Anesth Pain Med.
2014 Jul;9(3):217-221.
Combined effects of bilateral thoracic sympathectomy and hypercarbia on common carotid blood flow volume in dogs
- Affiliations
-
- 1Department of Anesthesiology and Pain Medicine, Kyungpook National University Hospital, Kyungpook National University School of Medicine, Daegu, Korea. painfree@gmail.com
- 2Department of Anesthesiology and Pain Medicine, Samsung Medical Center, Sungkyunkwan University School of Medicine, Seoul, Korea.
Abstract
- BACKGROUND
The occurrence of acute hypercarbia during endoscopic thoracic sympathectomy is not rare when CO2 gas is used to collapse lung.

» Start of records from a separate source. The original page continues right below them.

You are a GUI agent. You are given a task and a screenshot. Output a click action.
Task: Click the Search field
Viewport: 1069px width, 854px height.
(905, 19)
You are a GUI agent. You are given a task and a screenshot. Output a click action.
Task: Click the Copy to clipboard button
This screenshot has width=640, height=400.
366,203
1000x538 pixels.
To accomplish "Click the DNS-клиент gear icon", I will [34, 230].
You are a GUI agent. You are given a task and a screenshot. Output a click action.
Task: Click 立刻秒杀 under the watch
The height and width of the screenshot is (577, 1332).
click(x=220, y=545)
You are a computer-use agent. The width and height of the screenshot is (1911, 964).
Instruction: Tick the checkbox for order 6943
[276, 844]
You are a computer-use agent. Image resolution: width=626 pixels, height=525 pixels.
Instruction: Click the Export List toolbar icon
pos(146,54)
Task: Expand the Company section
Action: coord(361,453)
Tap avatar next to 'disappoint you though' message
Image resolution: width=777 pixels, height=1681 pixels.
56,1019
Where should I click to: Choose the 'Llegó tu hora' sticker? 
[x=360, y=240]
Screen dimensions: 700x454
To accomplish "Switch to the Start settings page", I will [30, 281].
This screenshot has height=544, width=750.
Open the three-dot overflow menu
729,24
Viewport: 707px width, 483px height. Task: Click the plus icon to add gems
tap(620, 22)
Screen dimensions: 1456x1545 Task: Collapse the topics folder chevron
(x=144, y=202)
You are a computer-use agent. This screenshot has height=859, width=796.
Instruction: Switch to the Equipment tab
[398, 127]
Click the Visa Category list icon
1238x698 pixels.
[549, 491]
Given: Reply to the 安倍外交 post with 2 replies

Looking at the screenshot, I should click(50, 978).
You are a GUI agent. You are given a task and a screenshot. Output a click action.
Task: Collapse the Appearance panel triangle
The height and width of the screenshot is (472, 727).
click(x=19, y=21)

Upper thoracic sympathectomy can increases cerebral blood flow (CBF) and hypercarbia also increases CBF. The purpose of this study was to analyze the changes in common carotid blood flow volume (CCBFV) before and after T2 thoracic sympathectomy at normocarbia and hypercarbia.
METHODS
In nine anesthetized and mechanically ventilated dogs, we checked CCBFV using an ultrasonic flow probe under four experimental conditions: 1) before T2 sympathectomy at normocarbia, 2) before T2 sympathectomy at hypercarbia, 3) after T2 sympathectomy at normocarbia, and 4) after T2 sympathectomy at hypercarbia. We also measured heart rate, blood pressure and PaCO2 at each time.
RESULTS
Hypercarbia increased CCBFV from 105.2 +/- 47.9 ml/min to 192.3 +/- 85.4 ml/min. In T2 sympathectomy/normocarbia state, CCBFV increased to 152.2 +/- 62.0 ml/min. In T2 sympathectomy/hypercarbia state, CCBFV increased to 230.2 +/- 100.1 ml/min. CCBFV in hypercarbia state, sympathectomy state and sympathectomy/hypercarbia state showed significant increases compared with those in baseline (P < 0.05). CCBFV in hypercarbia state and sympathectomy/hypercarbia state showed significant increases compared with those in sympathectomy state (P < 0.05). But CCBFV in hypercarbia state and sympathectomy/hypercarbia did not showed significant differences.
CONCLUSIONS
This result suggests that hypercarbia increases CCBFV more than sympathetic denervation and thoracic sympathectomy under hypercarbia condition increases CCBFV more than sympathectomy only.